The noise is so natural, so human, that Simon has to laugh, a hiccuping sound with too much water in it, but something that is not of grief. A kookaburra echoes the call off in the distance, cawing raucously. Darryl sneezes again and his eyes flutter.
Now that there is room for something besides the fear and helplessness, sudden panic sets into Simon's stomach. He realizes that in a few minutes he's going to have to explain his actions to Darryl. His protector, his friend, who had always seemed so against taking blood from him, who had just minutes before thrown him away rather than be tempted. He snatches his hand to his chest and freezes, not daring to move. He has screwed up unbelievably.
Except... Darryl hasn't seen anything. He furrows his brow and raises a hand to his forehead in a gesture of obvious pain, but he hasn't found out quite yet.
Simon swallows, reaches out, and uses the tips of his nails to brush the drops of blood away from Darryl's cheek, as if the man is going to be able to tell them apart from the rest of the red splotches that cap his chin. Simon wipes his cut hand in the grass, several times, hard, until it stops bleeding. He remembers the knife just in time and wipes it off too. Though there's no way to gracefully return it without the semi-conscious man noticing, he folds it up and puts it on the ground, so it looks it might have fallen out of Darryl's pocket.
He says, "Hey."
"Where am I?" Darryl's voice is so faint Simon can barely hear it; he can't be sure it's addressed to him, either, but he's not sure who will answer if he doesn't. The fear, the twisting shame in his gut, pollutes the integrity of his thinking.
"Probably not Kansas."
"Mm." Darryl sighs and his eyes flicker open at last, blurry, disoriented. "Good, since I was worried about that."

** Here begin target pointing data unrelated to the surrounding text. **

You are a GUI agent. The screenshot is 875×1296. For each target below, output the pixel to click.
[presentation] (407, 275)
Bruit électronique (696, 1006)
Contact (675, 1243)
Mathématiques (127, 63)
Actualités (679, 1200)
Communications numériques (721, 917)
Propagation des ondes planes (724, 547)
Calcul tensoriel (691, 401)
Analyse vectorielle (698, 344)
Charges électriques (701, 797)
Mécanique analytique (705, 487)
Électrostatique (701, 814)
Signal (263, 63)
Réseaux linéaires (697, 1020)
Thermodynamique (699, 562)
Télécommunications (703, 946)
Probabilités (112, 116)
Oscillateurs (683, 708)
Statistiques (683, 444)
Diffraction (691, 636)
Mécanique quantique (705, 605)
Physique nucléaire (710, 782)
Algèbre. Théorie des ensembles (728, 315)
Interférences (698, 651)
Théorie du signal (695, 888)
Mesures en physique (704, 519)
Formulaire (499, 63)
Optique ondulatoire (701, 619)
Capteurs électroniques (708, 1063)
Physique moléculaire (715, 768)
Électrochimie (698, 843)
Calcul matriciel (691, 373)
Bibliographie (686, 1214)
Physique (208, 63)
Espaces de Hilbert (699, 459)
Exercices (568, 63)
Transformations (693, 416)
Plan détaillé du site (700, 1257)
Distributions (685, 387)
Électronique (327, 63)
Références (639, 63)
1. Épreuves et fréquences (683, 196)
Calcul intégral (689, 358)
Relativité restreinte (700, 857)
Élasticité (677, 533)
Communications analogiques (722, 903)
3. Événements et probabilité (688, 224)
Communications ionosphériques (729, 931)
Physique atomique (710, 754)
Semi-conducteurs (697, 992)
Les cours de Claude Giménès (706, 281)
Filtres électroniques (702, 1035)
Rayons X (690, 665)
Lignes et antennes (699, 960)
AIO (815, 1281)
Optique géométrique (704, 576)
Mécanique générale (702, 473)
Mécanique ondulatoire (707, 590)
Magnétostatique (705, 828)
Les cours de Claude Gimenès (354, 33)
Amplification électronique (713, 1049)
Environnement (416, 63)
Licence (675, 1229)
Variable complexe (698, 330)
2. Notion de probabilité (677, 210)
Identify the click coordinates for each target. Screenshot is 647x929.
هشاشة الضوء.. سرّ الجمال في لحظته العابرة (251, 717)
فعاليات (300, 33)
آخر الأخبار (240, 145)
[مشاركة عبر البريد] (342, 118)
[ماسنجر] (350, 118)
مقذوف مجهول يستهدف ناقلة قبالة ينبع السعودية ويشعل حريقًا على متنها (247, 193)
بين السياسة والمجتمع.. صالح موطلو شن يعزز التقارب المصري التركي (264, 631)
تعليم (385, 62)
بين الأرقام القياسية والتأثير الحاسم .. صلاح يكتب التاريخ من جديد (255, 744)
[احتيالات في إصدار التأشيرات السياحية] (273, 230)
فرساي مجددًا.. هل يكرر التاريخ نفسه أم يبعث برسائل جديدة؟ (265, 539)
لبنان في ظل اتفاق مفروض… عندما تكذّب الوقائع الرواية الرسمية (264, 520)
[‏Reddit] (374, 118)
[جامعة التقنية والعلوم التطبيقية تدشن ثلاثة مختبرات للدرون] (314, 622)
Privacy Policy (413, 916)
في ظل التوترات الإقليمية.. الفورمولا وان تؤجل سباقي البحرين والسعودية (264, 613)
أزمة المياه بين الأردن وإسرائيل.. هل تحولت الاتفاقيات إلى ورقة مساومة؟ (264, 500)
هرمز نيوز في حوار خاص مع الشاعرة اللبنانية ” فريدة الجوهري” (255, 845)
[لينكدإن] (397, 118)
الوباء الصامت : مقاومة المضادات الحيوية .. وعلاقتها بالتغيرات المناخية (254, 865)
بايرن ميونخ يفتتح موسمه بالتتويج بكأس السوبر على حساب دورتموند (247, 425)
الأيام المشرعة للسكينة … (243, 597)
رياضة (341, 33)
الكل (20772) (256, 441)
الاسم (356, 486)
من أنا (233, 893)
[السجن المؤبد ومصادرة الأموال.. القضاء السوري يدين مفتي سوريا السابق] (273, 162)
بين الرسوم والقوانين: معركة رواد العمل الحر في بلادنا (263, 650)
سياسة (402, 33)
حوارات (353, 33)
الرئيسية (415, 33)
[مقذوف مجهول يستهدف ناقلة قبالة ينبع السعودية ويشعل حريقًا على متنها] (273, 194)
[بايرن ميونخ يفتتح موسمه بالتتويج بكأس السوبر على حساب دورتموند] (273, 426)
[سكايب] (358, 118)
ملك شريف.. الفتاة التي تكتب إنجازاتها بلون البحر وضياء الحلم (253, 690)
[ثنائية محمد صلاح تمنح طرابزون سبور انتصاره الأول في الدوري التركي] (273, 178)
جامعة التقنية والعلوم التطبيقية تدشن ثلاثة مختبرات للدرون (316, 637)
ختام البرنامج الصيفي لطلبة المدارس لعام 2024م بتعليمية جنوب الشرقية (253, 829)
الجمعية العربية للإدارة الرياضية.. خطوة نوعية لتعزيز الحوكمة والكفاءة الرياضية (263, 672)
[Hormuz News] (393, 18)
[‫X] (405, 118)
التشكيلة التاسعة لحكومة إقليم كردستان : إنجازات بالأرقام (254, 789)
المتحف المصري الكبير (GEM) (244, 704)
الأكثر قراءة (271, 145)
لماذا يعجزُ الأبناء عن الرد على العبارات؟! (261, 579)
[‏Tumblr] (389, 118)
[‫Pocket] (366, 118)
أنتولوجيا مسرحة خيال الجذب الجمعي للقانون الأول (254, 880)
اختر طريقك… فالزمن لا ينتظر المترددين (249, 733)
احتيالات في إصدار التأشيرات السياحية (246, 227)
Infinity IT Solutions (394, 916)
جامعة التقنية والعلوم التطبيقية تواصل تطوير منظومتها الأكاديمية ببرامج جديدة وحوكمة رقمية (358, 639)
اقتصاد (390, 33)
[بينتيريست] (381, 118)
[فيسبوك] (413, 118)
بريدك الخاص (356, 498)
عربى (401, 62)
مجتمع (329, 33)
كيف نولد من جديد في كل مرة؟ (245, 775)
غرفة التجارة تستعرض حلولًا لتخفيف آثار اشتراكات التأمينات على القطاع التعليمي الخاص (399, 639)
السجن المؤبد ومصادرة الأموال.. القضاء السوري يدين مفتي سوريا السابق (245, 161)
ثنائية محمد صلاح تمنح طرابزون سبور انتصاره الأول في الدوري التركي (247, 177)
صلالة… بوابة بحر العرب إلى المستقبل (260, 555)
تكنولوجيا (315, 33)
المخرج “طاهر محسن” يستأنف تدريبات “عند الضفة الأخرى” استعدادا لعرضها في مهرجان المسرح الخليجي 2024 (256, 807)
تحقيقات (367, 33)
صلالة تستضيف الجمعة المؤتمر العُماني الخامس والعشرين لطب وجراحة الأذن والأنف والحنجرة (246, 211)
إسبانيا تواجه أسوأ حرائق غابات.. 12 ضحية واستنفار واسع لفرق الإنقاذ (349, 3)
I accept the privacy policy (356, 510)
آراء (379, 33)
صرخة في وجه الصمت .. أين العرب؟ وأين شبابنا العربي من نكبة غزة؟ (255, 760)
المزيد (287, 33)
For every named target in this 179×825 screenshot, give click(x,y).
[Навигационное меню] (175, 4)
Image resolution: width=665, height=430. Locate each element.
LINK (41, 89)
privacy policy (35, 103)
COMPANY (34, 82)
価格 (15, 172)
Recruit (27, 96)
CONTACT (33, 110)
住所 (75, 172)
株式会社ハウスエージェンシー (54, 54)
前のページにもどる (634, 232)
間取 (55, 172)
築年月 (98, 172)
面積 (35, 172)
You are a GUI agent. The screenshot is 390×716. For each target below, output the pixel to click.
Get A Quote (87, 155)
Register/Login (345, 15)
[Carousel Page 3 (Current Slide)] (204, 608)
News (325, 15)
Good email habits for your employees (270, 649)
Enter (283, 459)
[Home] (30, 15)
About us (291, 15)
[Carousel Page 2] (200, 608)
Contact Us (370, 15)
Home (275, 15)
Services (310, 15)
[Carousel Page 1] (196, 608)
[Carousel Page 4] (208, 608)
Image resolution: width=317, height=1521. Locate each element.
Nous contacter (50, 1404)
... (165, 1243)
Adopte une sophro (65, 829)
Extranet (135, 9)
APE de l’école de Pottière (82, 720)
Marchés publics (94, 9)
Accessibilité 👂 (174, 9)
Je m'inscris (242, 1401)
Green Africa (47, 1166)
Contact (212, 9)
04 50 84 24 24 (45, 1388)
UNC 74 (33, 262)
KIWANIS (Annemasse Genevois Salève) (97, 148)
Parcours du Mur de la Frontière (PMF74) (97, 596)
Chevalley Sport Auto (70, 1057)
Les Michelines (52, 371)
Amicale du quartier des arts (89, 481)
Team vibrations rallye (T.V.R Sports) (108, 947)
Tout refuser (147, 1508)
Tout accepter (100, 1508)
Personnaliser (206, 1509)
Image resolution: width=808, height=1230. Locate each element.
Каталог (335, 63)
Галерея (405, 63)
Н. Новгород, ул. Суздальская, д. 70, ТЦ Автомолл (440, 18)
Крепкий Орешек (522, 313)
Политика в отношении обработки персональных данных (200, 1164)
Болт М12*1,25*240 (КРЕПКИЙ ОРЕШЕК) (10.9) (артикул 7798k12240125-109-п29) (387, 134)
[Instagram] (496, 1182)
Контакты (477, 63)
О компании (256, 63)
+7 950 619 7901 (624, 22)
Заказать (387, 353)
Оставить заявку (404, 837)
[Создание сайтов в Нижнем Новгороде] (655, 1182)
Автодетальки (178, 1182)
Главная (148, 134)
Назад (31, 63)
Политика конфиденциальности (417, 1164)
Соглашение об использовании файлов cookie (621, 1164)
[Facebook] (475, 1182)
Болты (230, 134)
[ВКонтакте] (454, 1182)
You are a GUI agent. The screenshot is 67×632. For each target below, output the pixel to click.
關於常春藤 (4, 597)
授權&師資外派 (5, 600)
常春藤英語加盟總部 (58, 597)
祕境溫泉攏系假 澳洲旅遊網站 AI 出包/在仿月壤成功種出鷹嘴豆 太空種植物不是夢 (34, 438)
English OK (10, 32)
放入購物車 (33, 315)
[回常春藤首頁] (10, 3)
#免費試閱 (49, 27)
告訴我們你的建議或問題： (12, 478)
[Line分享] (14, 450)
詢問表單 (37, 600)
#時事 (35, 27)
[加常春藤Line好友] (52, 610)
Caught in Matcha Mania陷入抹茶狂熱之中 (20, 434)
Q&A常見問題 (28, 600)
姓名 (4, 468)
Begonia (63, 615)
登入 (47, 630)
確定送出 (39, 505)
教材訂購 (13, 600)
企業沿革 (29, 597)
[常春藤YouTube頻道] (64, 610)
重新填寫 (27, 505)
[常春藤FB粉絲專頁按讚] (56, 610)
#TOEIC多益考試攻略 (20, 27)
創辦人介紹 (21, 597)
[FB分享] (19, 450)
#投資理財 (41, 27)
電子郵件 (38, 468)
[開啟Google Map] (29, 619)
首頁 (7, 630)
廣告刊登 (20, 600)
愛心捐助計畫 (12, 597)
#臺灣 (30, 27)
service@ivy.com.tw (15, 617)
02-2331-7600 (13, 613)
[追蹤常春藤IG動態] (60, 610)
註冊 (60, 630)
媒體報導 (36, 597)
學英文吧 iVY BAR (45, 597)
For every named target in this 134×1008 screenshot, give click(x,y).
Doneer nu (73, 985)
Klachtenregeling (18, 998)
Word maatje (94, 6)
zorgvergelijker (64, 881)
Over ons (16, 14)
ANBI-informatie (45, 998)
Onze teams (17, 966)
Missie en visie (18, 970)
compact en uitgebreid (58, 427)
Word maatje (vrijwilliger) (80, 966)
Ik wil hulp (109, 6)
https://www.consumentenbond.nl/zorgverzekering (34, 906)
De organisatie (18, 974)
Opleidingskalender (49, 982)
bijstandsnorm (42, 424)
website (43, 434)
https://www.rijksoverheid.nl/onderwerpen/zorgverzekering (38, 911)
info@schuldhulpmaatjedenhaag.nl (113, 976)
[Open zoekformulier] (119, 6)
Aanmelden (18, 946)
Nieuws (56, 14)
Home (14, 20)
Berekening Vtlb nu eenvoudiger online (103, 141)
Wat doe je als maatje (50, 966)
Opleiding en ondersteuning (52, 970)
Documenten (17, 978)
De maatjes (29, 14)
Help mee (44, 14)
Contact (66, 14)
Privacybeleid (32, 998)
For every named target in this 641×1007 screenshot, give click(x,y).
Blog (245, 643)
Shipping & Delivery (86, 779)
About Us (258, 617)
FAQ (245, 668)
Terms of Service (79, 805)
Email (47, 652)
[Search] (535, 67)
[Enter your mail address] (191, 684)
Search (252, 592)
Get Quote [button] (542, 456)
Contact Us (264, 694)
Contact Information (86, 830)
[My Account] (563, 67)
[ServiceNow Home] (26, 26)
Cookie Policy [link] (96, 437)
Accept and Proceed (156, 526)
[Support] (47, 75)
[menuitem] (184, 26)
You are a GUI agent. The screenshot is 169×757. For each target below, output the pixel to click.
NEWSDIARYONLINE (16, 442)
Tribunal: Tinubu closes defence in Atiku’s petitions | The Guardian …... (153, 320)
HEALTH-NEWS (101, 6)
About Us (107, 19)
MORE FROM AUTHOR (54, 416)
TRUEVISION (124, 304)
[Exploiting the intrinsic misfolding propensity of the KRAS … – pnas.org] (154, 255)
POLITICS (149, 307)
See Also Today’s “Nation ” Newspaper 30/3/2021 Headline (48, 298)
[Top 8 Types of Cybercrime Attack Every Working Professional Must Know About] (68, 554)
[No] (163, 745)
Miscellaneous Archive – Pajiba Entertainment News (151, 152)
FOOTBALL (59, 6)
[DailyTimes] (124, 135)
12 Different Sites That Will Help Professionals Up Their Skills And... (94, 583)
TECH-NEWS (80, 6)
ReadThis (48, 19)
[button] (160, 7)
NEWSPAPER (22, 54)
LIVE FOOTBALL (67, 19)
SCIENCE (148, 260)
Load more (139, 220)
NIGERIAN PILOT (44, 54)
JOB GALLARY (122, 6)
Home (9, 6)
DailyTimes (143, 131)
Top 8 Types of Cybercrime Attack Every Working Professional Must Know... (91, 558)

"Glad to be of help." If Simon's voice has cracked, neither mention it.
"What happened?" the vampire murmurs. He receives no reply. Simon has chosen that moment to drop his head between his knees, tug them close to his chest, and be still. Not to cry, of course, never to cry.
But Australia is in drought and has been for years. They say water is its lifeblood, what the land needs to survive. So maybe he does not cry, but he makes a donation. Water, lifeblood, blood, blood, into the land that needs it to survive, the red sands of its open mouth which waits to swallow him up and breathe again.